The people are not buying it, because they know the consequences of this legislation which is before the House today. Because it is not just about the ownership, as important as that is; the Qantas Sale Act also has important protections about jobs. It has protections in it about where the headquarters will be. It has protections in it about the provision of certain functions within this country—maintenance functions, catering functions, reservations functions—to ensure that this iconic Australian business employs Australians, and it does that. The people of Australia are not going to be conned. They are seeing over 5,000 jobs going from this company. Just yesterday, they saw over 1,500 workers at Mascot headquarters being told that they are going to lose their jobs.

As the Prime Minister stands here and says, 'We're going to do nothing to help this airline and this industry,' those people will be going back to their homes and their electorates, saying: 'I am losing my job. It was a good job. It was a well-paid job in a great company. I am losing my job, and the government is doing absolutely nothing to assist me or my family.' This is important: over 35,000 Australians earn a living working for Qantas—good jobs, highly skilled jobs, the jobs of the future and jobs that we should be supporting. We should be doing everything we can as a government and, on this side of the House, as an opposition to ensure that we support those workers, that company and that industry.

It is an important industry. I made light earlier in my contribution: if only Qantas were producing chocolate and not providing airline services then maybe they would get tourism support. But tourism is a critical industry in this country. It employs over half a million Australians. It is a $1 billion sector and it has been identified as one of the five supergrowth sectors that are going to backfill the economic hole in terms of employment and GDP as the mining boom comes off. So it is important to our future. It deserves our support and our attention, and those of us on this side of the House who are committed to ensuring that we have a vibrant company, a vibrant industry, are willing to work constructively with the government to ensure that Qantas remains a vibrant, Australian owned company, employing Australians and providing services throughout regional Australia and to the rest of the world. It is absolutely critical.

We understand that the airline industry not only in Australia but around the world is going through a tremendous shake-up. There are not many airline businesses in the world that are actually making money at the moment—very few in fact; you could count on one hand the number of airline companies in the world that are actually making money at the moment—so in this respect Qantas and Virgin are with the pack, not outside it.

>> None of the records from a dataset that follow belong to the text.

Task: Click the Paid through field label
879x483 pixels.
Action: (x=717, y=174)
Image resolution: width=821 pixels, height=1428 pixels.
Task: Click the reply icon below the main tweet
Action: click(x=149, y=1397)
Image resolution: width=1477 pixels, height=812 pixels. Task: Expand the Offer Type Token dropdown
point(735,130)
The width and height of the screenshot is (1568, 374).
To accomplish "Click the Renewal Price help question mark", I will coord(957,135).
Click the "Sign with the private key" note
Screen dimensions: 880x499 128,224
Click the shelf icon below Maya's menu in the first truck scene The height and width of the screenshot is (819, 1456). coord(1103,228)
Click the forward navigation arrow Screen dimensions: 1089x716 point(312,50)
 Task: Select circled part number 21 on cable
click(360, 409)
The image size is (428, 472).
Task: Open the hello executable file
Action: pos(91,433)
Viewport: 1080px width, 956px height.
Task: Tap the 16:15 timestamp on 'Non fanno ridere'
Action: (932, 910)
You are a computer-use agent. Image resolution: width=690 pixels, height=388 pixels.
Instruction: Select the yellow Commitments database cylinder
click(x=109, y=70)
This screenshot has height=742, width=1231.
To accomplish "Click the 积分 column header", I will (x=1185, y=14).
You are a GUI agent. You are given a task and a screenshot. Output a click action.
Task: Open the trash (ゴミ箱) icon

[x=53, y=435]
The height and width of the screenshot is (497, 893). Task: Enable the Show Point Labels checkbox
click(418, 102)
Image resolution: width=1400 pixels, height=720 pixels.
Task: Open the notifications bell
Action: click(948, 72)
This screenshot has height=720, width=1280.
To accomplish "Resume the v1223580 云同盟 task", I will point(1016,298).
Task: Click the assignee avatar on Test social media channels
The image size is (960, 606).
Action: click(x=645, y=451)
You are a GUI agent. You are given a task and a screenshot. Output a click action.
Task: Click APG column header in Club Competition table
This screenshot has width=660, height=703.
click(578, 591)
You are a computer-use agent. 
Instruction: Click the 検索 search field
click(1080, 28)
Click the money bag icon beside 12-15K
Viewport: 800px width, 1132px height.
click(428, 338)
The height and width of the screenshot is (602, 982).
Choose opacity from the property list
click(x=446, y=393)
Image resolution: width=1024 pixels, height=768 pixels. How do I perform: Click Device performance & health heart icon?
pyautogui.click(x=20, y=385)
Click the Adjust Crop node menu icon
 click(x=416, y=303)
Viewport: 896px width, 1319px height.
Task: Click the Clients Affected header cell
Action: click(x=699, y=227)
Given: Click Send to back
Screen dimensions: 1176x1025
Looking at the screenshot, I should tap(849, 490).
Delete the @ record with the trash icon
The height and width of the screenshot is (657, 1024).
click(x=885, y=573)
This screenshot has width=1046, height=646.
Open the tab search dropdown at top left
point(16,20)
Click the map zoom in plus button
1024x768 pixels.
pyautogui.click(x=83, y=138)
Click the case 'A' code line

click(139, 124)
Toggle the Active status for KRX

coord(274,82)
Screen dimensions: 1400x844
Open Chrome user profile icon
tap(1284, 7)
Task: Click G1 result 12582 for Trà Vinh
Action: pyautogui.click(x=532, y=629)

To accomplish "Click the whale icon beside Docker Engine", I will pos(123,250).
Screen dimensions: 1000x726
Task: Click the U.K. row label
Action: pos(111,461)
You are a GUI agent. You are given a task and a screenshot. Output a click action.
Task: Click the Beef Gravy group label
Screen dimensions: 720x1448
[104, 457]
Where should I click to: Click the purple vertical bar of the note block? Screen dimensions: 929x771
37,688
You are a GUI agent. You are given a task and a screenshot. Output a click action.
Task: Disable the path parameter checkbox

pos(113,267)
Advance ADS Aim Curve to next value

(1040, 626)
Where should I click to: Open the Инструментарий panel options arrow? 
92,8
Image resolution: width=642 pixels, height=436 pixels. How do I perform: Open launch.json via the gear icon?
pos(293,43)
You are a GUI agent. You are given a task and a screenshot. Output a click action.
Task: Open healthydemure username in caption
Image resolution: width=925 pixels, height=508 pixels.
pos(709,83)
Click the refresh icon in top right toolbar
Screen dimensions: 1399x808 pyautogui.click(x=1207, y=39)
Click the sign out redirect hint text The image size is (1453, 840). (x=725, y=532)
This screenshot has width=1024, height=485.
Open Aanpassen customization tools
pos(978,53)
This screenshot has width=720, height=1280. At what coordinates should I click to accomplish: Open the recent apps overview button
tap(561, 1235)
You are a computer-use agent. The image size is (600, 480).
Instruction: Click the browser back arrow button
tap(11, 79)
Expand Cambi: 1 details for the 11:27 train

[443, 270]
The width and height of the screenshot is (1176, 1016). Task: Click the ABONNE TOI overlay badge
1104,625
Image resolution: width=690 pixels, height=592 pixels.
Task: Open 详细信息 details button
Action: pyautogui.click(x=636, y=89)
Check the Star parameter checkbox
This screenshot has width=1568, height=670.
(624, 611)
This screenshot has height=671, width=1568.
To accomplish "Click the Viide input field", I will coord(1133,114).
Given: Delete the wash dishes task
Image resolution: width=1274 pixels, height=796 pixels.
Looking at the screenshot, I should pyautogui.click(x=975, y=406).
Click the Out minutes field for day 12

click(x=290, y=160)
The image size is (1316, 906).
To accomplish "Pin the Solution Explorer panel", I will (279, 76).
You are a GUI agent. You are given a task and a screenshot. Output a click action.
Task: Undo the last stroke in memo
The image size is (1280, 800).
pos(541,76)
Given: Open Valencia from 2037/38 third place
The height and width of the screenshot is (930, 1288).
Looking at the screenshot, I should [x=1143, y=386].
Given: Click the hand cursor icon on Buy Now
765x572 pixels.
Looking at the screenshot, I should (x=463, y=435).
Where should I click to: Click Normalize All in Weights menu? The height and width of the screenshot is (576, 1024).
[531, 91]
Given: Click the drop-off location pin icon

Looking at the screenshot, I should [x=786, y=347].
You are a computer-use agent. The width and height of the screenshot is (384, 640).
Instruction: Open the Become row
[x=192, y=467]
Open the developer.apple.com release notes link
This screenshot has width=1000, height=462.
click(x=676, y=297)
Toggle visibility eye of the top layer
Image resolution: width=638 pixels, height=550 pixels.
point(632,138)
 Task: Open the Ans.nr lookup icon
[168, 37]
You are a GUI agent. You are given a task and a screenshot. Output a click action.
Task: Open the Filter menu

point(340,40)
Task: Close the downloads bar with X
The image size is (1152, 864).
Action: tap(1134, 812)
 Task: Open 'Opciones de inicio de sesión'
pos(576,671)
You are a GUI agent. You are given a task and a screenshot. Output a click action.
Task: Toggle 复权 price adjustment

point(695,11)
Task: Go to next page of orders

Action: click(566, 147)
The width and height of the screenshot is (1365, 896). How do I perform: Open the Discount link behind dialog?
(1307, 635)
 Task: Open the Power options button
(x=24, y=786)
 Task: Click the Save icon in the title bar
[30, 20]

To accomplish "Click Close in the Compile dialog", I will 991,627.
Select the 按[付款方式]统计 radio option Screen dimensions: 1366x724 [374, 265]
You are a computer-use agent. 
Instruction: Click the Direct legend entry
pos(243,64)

But the people of Australia understand this. If this bill goes through the House with the government support then there will be one consequence and it will be on the heads of those opposite. There will be jobs lost. There will be jobs sent overseas. It will be inevitable that Qantas in two, three or four years time will be a company which is either owned directly or indirectly by a government of another country or the sovereign wealth fund of another country, and that will be a complete shame. We on this side of the House do not believe you can save jobs by sending them offshore. This legislation should be rejected.